A good friend at the Elkhorn Clean-up told me he had caught little bows behind the Sugarlands Visitor Center in Fighting Creek. We had to go by there to get to Metcalf, so why not?
I caught this little guy under the nature trail bridge.
Little River was raging so he struck out there too. Even though my partner had gone fishless for the day, it was time to call it a day. We took another alternate route as I had never driven from Metcalf Bottom to Wear Valley. I had know idea it was that close! It had to have been nearly 30 minutes quicker than going to Townsend then back to Pigeon Forge.
Day 4
Day four would be our last and shortest day of the trip. It would be a quick stop at the Cosby entrance before heading back across the Foothills Parkway, then north to West Virginia.
Cosby Creek is a nice, little, roadside brookie stream. It is nice pocket water with a few small plunge pools mixed in. I'm not sure why the brookies didn't want to cooperate, they're in there, but I only picked up one brookie in the short time we fished.

After a quick hour, or so, of fishing it was time to pull the plug on the third annual father/son trip to the Smokies. We took our gear off and packed up, but before we headed north it was time for our gratuitous entrance photo.

We made the decision that every year we would take this photo at a different entrance sign.
As I took the time to go through all of the photos I realized that I did not take as many photos as I normally do. I blame it on rust from the long winter.
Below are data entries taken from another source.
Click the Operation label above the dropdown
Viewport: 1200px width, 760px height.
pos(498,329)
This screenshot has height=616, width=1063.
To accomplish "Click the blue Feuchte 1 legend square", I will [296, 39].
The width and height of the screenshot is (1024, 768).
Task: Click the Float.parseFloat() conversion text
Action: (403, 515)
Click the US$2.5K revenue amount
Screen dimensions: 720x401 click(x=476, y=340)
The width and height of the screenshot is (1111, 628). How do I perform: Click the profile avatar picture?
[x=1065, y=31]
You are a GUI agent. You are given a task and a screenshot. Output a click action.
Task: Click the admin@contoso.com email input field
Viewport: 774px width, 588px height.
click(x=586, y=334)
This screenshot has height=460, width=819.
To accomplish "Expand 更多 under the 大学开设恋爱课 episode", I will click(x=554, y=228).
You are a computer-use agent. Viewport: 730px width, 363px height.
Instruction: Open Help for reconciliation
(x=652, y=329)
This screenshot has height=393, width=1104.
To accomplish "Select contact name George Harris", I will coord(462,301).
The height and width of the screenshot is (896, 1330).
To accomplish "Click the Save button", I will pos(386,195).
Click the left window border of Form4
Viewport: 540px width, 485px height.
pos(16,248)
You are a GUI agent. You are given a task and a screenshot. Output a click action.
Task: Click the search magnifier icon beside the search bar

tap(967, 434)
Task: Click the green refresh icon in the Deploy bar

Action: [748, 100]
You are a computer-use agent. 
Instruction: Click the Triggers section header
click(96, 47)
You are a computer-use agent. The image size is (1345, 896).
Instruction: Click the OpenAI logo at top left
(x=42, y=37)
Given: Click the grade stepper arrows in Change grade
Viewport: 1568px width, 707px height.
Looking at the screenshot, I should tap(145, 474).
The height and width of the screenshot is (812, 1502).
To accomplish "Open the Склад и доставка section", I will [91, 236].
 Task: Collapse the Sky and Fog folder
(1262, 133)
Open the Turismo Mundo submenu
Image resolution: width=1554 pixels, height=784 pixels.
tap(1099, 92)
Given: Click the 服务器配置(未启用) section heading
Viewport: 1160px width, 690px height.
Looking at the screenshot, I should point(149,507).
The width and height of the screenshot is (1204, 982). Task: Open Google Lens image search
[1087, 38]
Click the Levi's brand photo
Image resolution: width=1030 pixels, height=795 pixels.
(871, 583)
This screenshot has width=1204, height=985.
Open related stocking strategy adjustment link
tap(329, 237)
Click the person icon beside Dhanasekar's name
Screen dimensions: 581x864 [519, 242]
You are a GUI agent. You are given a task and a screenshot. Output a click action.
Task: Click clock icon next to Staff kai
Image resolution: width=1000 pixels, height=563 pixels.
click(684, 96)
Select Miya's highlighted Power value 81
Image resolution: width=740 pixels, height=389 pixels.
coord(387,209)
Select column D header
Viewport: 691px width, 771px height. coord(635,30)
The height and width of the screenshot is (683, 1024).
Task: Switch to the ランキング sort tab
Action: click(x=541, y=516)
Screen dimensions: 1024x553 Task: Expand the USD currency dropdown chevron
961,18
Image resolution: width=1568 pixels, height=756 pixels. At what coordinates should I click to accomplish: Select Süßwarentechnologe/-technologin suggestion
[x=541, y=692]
I need to force myself to take more photos, particularly when I have my son with me!
He took a few photos on this leg of his spring break too:

It was another great father & son outing in the Smokies!


Saturday, April 23, 2011

Elkhorn Clean-up 2011

Well, after a very long and eventful winter I was finally able to get in some REAL fishing....and it's April!

This event is an annual TU outing for me. Unfortunately it just happened to be the first "real" outing of the year. Fortunately, though, it coincided with my son's spring break and our annual trip to the Smokies - so this would be my son's first Elkhorn Clean-up.

As with many spring outings you must dodge rain and high water, and I've only attended one (of five) Elkhorn clean-ups where high/fast water was not a factor - an this year was not one of them.

We arrived on Friday for the Saturday clean-up, which gave us a full day to fish THE best wild trout stream in the state. In the last 4-5 years, this is the only time of the year where I fish a West Virginia stream that is not a "native" stream.

The flow and the levels were up in the main stream, so it was tough fishing for my son and I. We made the decision to move up one of the tribs...and it was fish on! I caught three of these guys in about five minutes.

I picked up a few more little guys before we made it back to the campground for the annual Friday night dinner and festivities.

We almost made it through dinner before the rain started and we also got a campfire started before the real storms hit! My son and I piled in the camper when the massive storms hit: thunder, lightning, and hail! Our host said that those were some of the worst storms he has ever encountered in a camper.

The next day was the actual clean-up and the numbers were down again this year. We had ~100 volunteers in 2009, ~80 in 2010, and just over 60 this year.

The numbers were down, but it also appeared the trash was too. It may have had something to do with the high flows and storms - most likely it was swept it on downstream.


During (with my son right in the middle of it):


Following lunch it is usually back to the stream but this year was different; we had high water, forecast for more storms, and plans to head to the Smokies. So, with all of that we packed up and headed south a day earlier than planned.

Next entries will be from our annual father/son trip to the Smokies but first I wanted to post some photos my son took. He likes to carry a camera too. He has already "dunked" one camera so I let him carry my waterproof and he doesn't do too bad. All of these photos were taken by a handheld, underwater, video camera:

Maybe it's just because he's my son, but I think (for a 10-year-old) he does pretty good with a camera.